**Task brief:** Print exactly the lines below between the line containing "Instruction: Select the" and the line containing "You are a computer-use agent. This", counting both of those lines. Leave pictures out.

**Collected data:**
- Opening Delimiter -

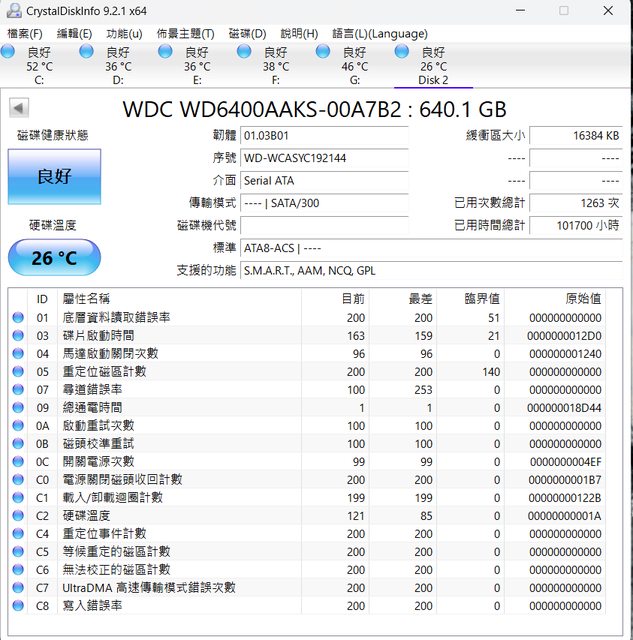This screenshot has height=640, width=633.
Task: Click status circle icon for drive G:
Action: 323,51
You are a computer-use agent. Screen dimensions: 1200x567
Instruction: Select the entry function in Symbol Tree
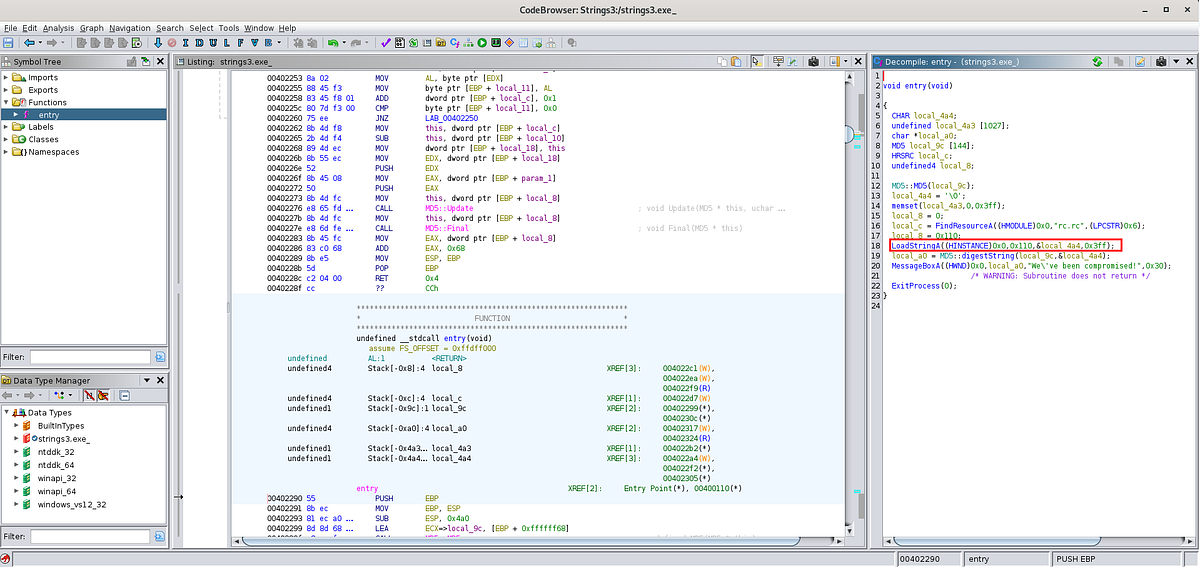48,115
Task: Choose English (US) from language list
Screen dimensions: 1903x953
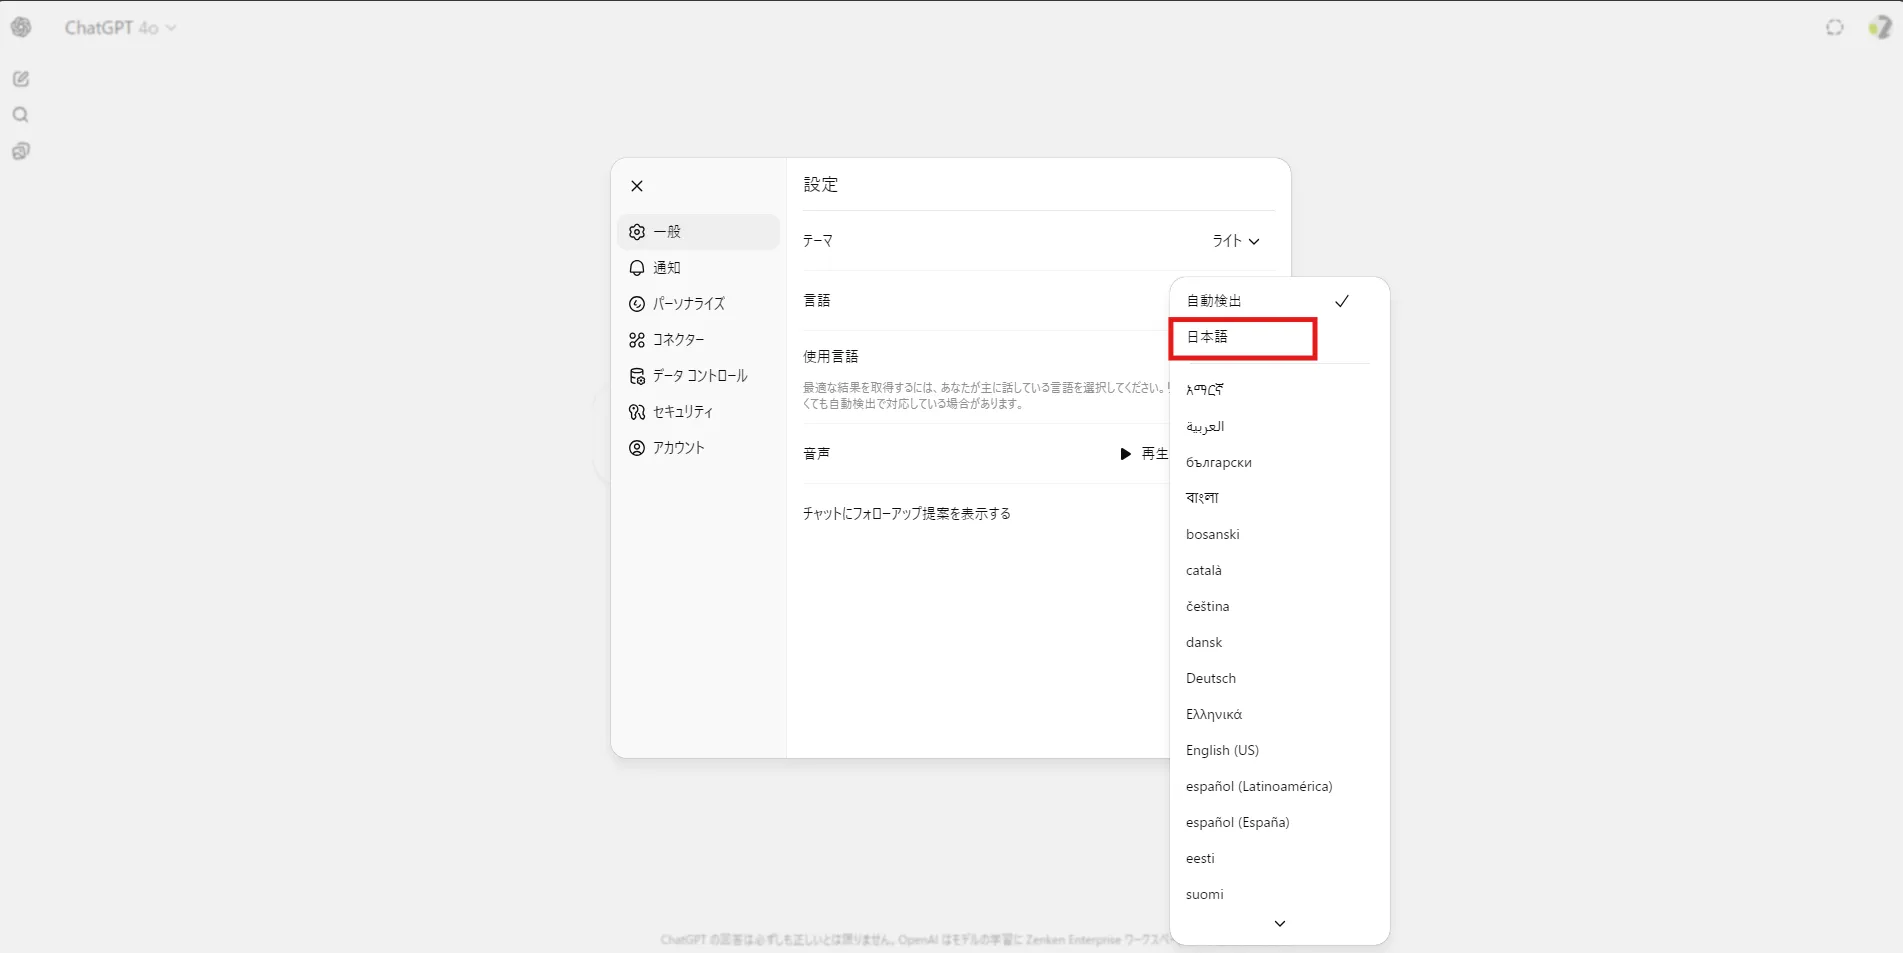Action: pos(1222,751)
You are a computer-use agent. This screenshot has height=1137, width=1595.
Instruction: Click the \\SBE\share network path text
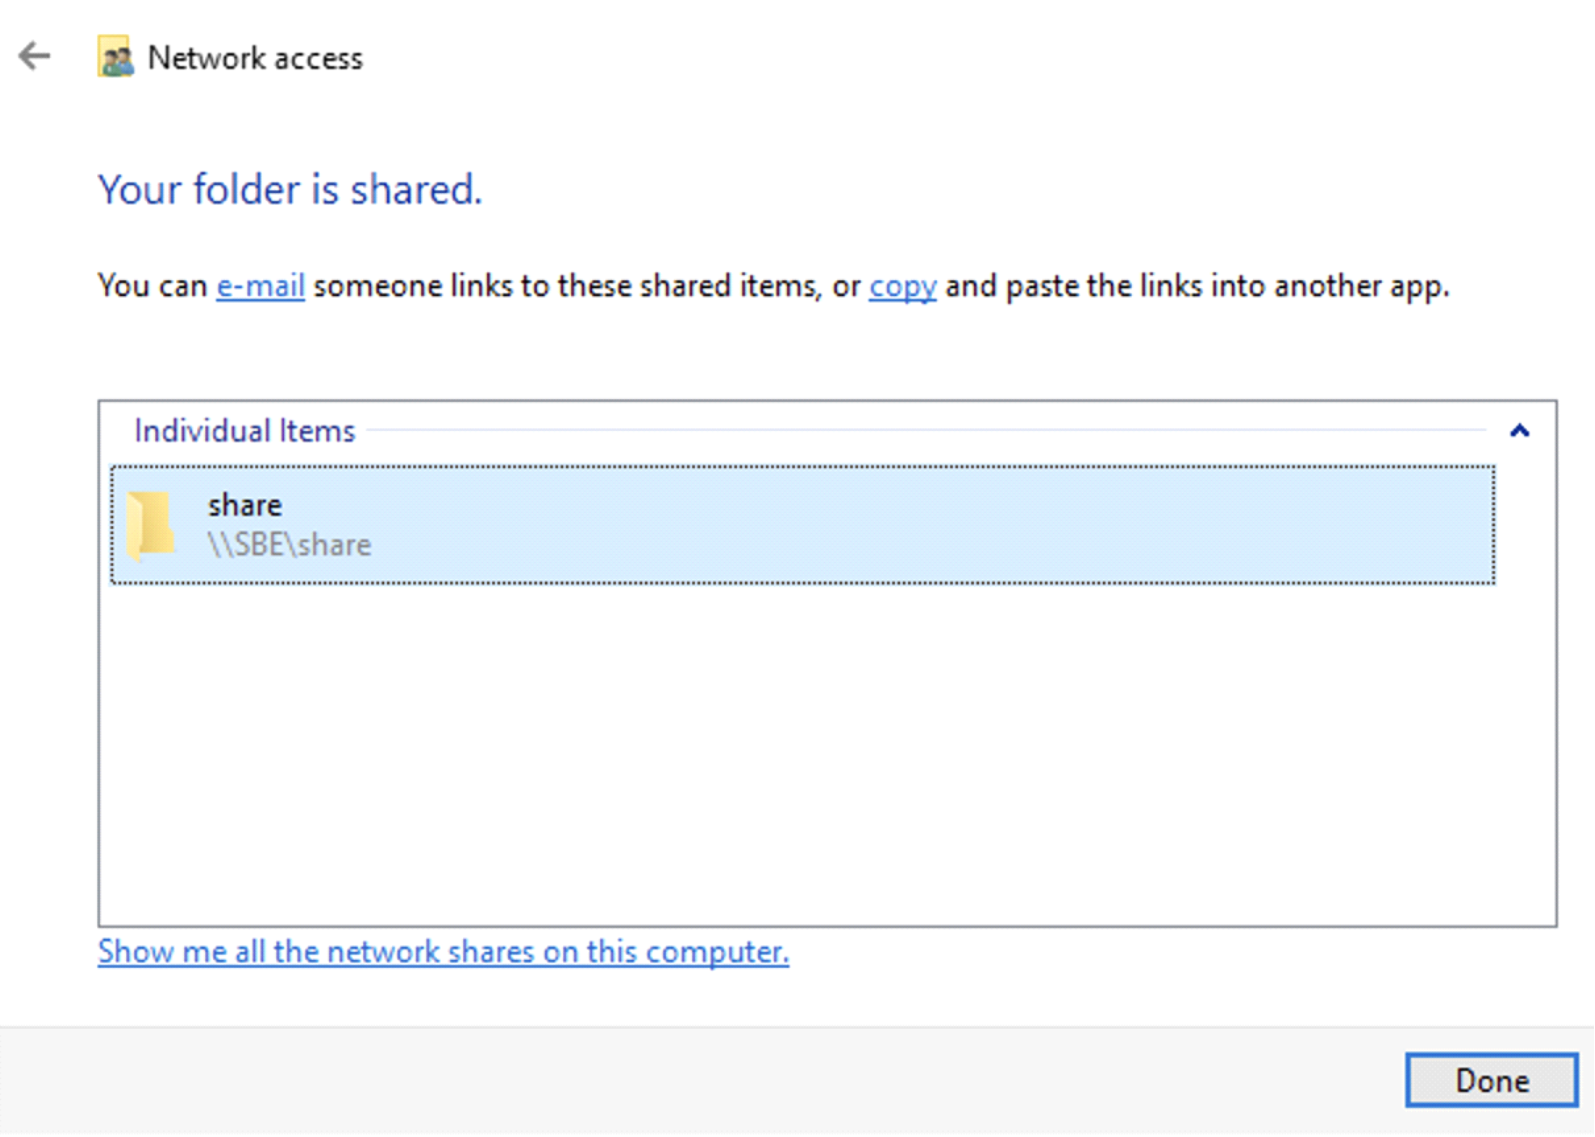coord(289,545)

- Closing Delimiter -

**Task answer:**
Instruction: Select the entry function in Symbol Tree
48,115
Task: Choose English (US) from language list
Screen dimensions: 1903x953
Action: pos(1222,751)
You are a computer-use agent. This screenshot has height=1137, width=1595.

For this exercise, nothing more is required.